Area 4: Fight against discrimination, hate speech, and hate crimes

Measures include extending anti-discrimination provisions, improving media standards in portraying LGBTIQ+ individuals, expanding legal gender recognition, adopting the Equality Act, enhancing relationships with the police and promoting reporting of LGBTIQ+ crimes, providing inclusive training to police officers and security guards, and conducting an awareness campaign against LGBTIQ+phobic language on social media.

Area 5: Facilitate access of LGBTIQ+ individuals to the right to private and family life

Measures include promoting inclusive public policy, celebrating diverse family forms, establishing psycho-social services and community outreach, seeking adoption protocols with third countries, and addressing domestic violence experienced by LGBTIQ+ individuals, with a focus on high-risk groups such as trans and intersex persons.

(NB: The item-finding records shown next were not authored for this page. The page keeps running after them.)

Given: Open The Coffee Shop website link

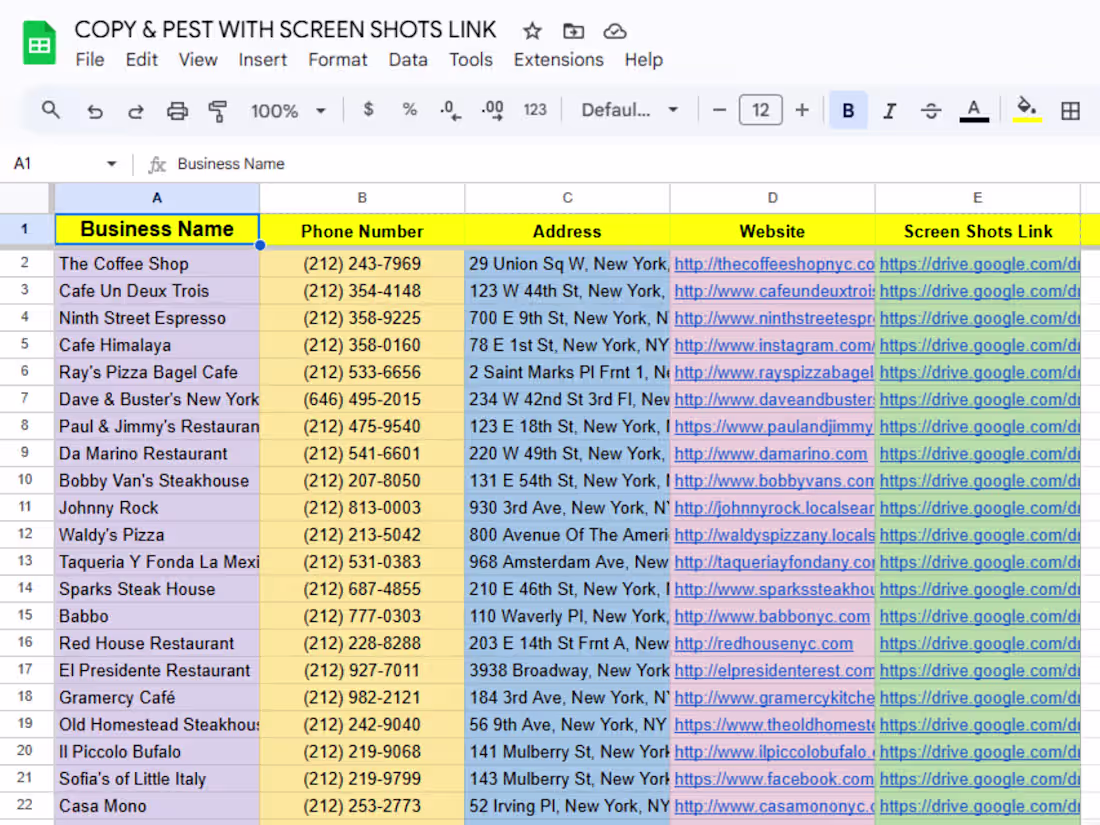Looking at the screenshot, I should point(772,263).
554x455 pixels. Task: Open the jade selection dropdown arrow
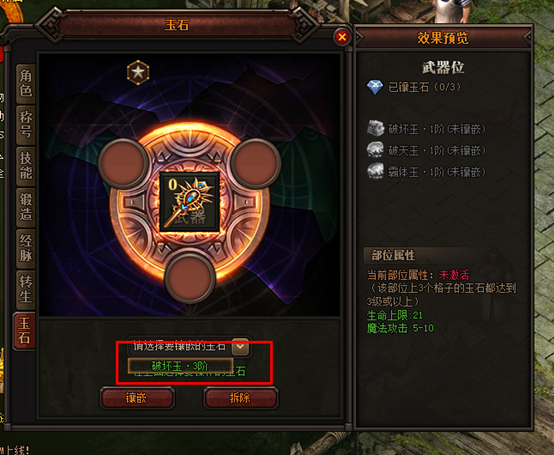click(240, 347)
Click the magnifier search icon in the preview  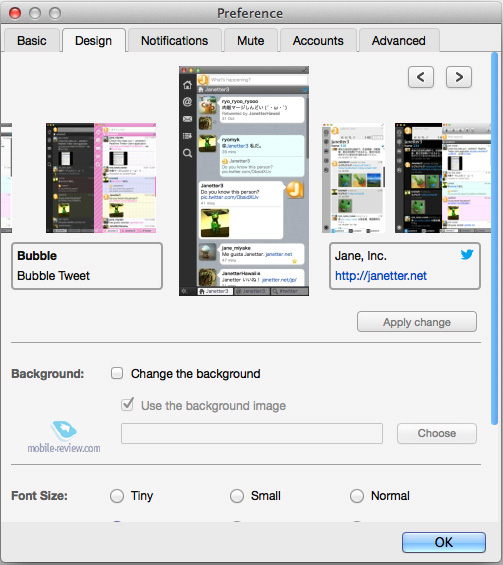point(187,153)

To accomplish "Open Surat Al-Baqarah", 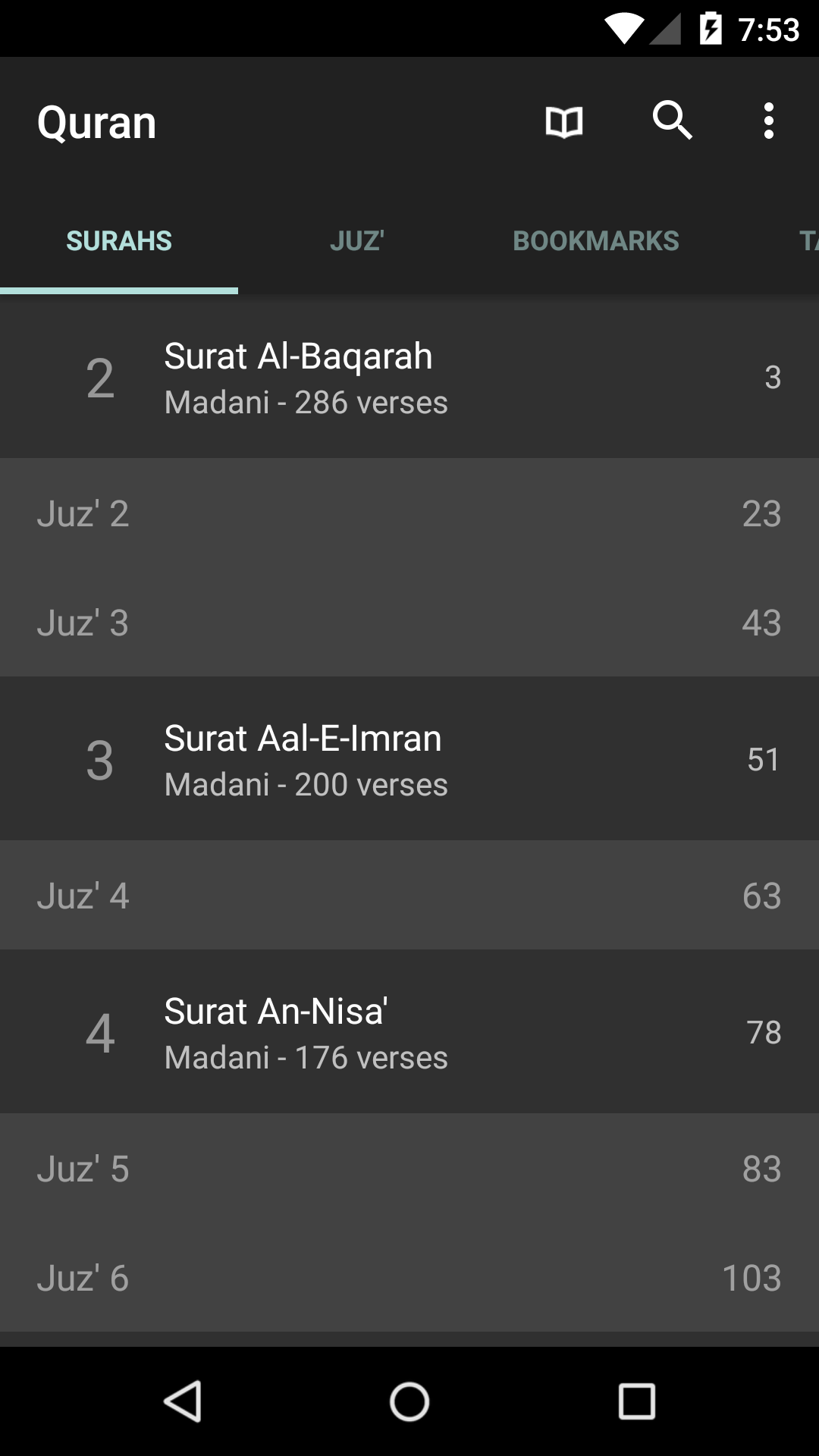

Area 6: Ensure that the right to education can be effectively enjoyed by LGBTIQ+ individuals, free from discrimination

Measures include developing inclusive approaches to LGBTIQ+ inclusion in schools, creating educational resources and training for educators, investing in capacity building for psycho-social service professionals, promoting inclusive literature and evaluating inclusive practices in schools, reviewing the sexuality and relationships education curriculum, addressing LGBTIQ+ equality and inclusion in school Awareness Days, and mainstreaming LGBTIQ+ inclusion in the new National Curriculum Framework.

Area 7: Facilitate the inclusion of LGBTIQ+ individuals in sports

Measures include conducting a national awareness campaign, providing training for sports professionals, developing guidelines for the inclusion of trans, gender variant, and intersex athletes, extending protected characteristics in the Sports Act, and creating a policy for the participation of trans and intersex students in school sports activities and competitions.

Area 8: Improve LGBTIQ+ individuals’ general well-being and access to healthcare services

Measures include setting up an inclusion working group, expanding healthcare services for trans individuals, finalizing intersex treatment protocols, promoting mental health awareness, enhancing psycho-social support for trans individuals, organizing stakeholder meetings, promoting sexual health and well-being, improving access to HIV support services, implementing an improved condom distribution program, and enhancing clinical pathways for men who have sex with men (MSM) to address higher risks.

Area 9: Consolidate the relationship between government and LGBTIQ civil society

Efforts include supporting the LGBTIQ+ Consultative Council, providing funding to civil society organisations, promoting visibility of LGBTIQ+ individuals, and offering financial and organisational support for hosting EUROPRIDE 2023 to strengthen the relationship between the government and LGBTIQ civil society.

Area 10: Promote LGBTIQ+ equality on an international level

Efforts include advocating for LGBTIQ+ equality at regional and international levels, cooperating with other states and intergovernmental organisations, and encouraging countries to enact legislation that recognises and protects the rights of LGBTIQ+ individuals. Maltese diplomatic missions are also urged to promote LGBTIQ+ equality in line with national and EU guidelines.

As work on the policy front goes on unabated, all hands must be on deck to ensure that equality and non-discrimination permeated down to every person living here in Malta, while continuing to serve as a civil liberties role model for other countries who wish to follow suit.